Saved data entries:
——

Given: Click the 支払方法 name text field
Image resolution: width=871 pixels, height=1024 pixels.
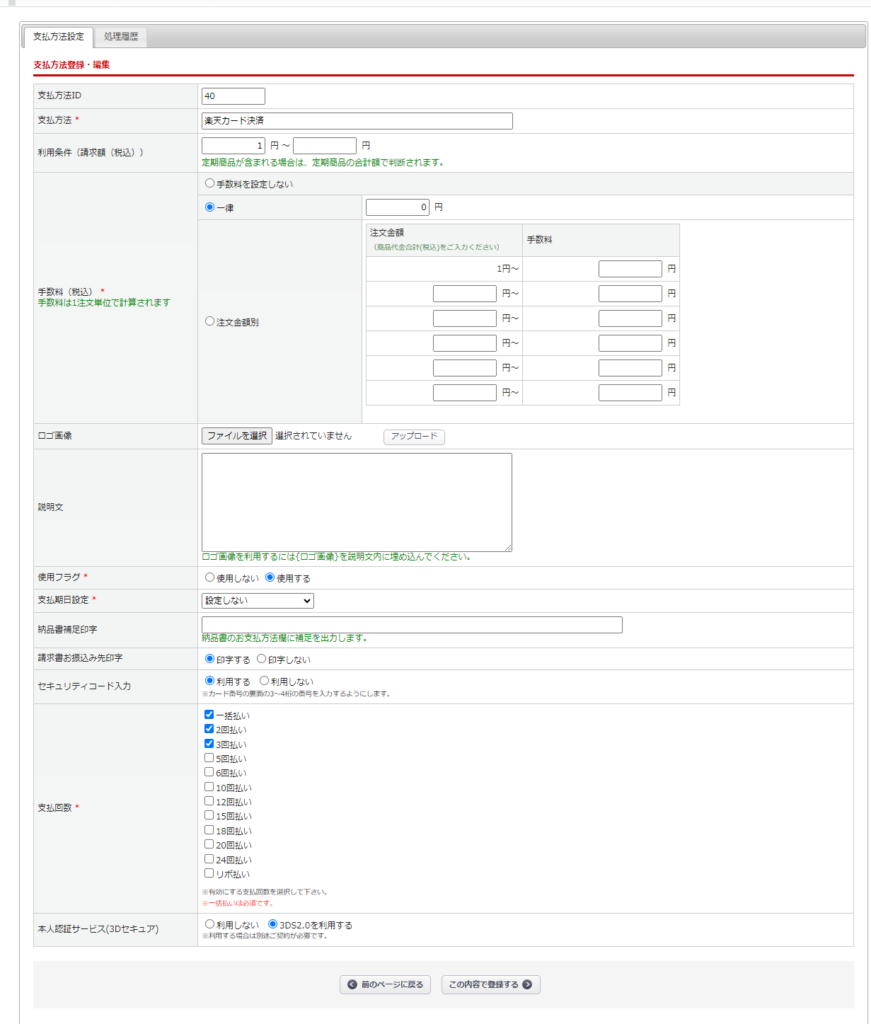Looking at the screenshot, I should pyautogui.click(x=356, y=121).
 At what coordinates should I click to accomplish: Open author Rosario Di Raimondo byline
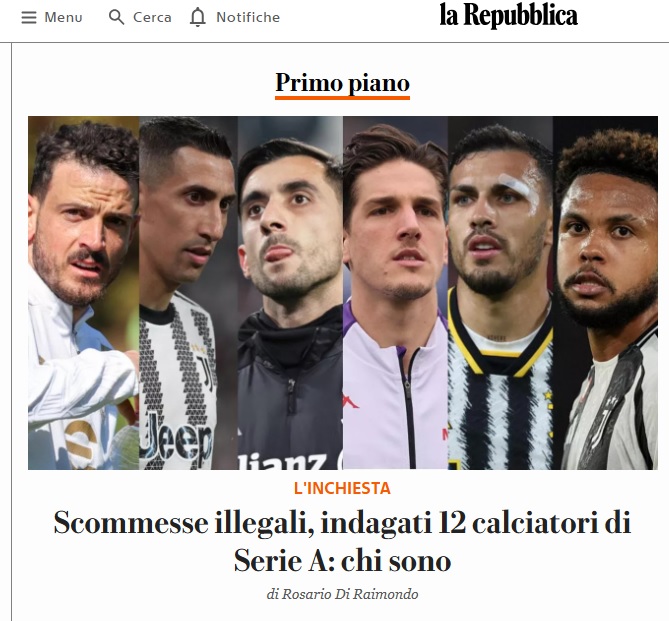pos(342,594)
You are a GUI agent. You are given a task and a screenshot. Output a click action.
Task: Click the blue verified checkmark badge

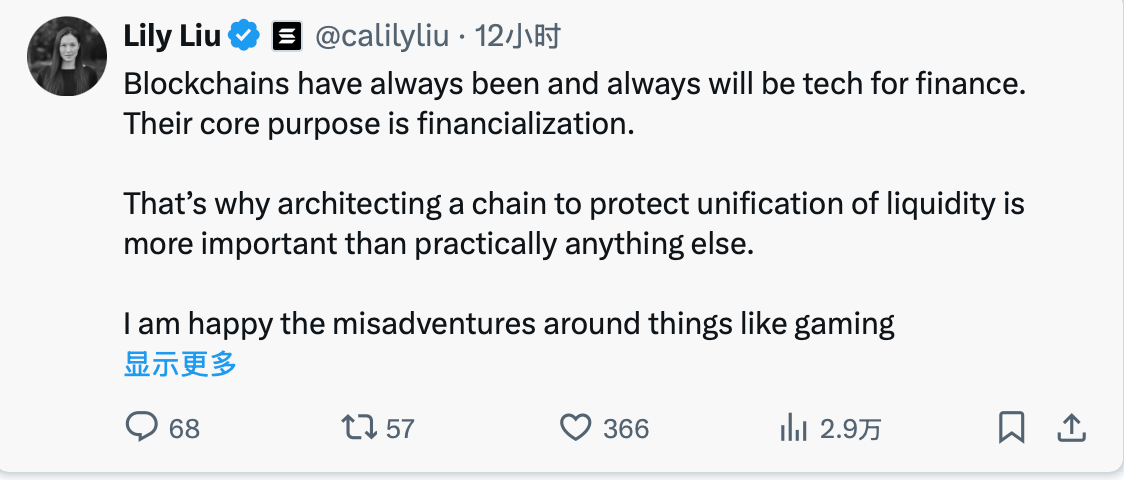[244, 37]
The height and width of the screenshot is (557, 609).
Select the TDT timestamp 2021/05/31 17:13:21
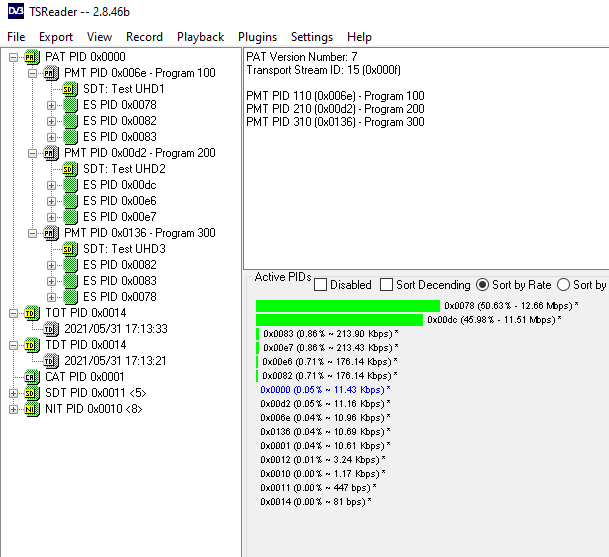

——

Each entry is to be transcribed verbatim, and any picture in it is to be skipped.

Given: Click the 支払方法 name text field
Image resolution: width=871 pixels, height=1024 pixels.
Looking at the screenshot, I should pyautogui.click(x=356, y=121).
 At what coordinates should I click to accomplish: Open author Rosario Di Raimondo byline
pos(342,594)
You are a GUI agent. You are given a task and a screenshot. Output a click action.
Task: Click the blue verified checkmark badge

[244, 37]
The height and width of the screenshot is (557, 609).
Select the TDT timestamp 2021/05/31 17:13:21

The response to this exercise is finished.